» Exercise aim
Pick out each line in the items below that contains the string "width". Case matters.

» Dataset entries
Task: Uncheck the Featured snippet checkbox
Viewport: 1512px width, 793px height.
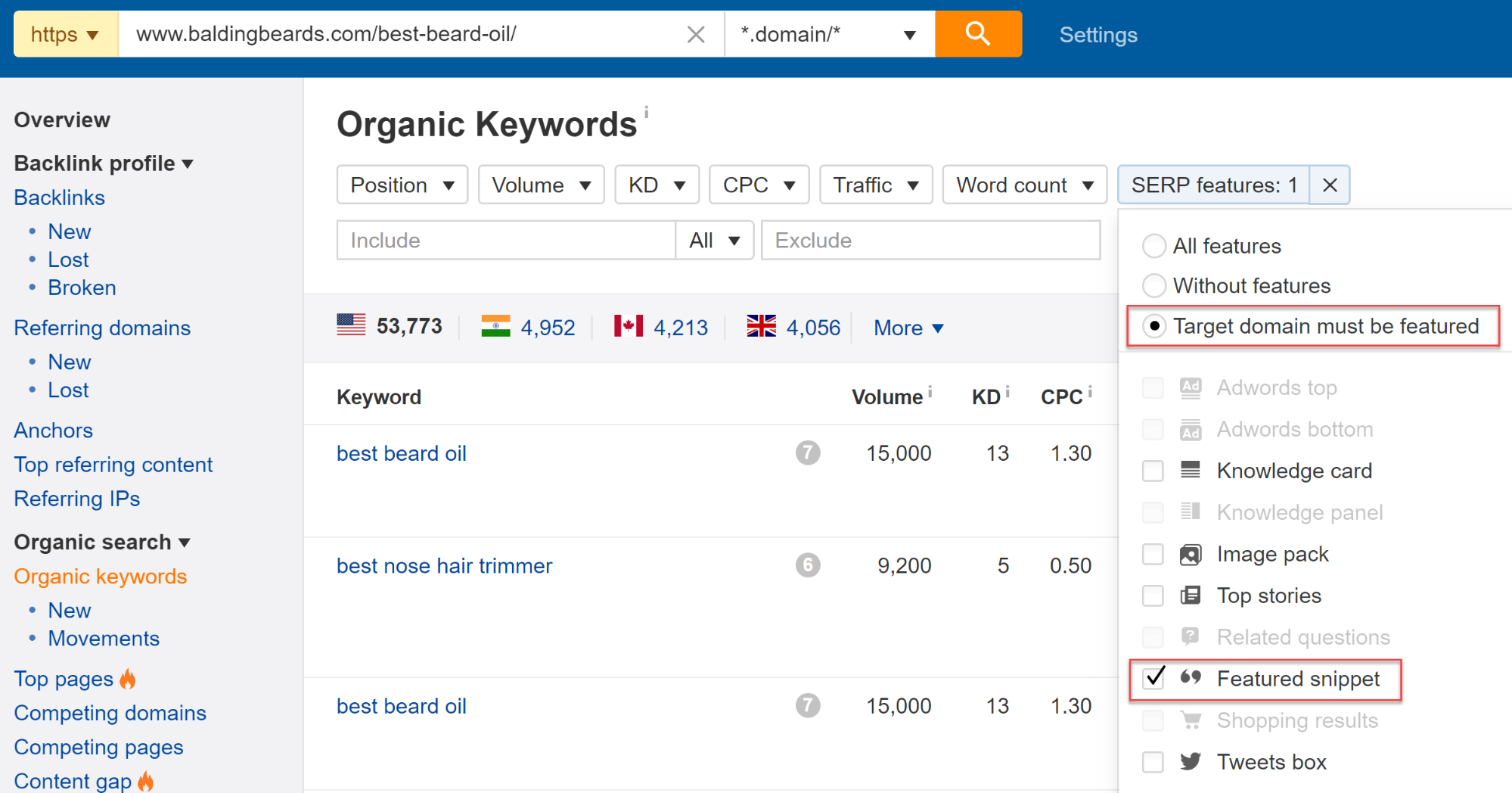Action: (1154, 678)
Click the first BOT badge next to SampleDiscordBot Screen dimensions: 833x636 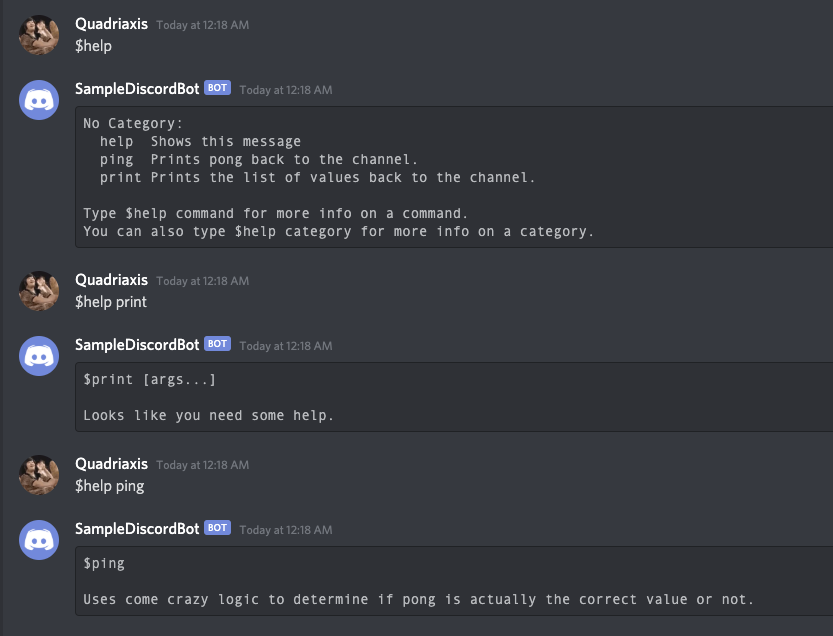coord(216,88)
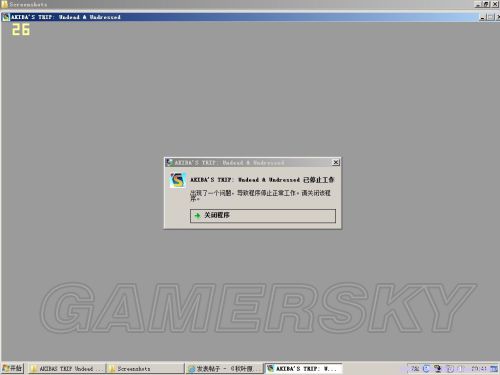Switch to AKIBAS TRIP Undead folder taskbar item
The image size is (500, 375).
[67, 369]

» Task output
Viewport: 1512px width, 793px height.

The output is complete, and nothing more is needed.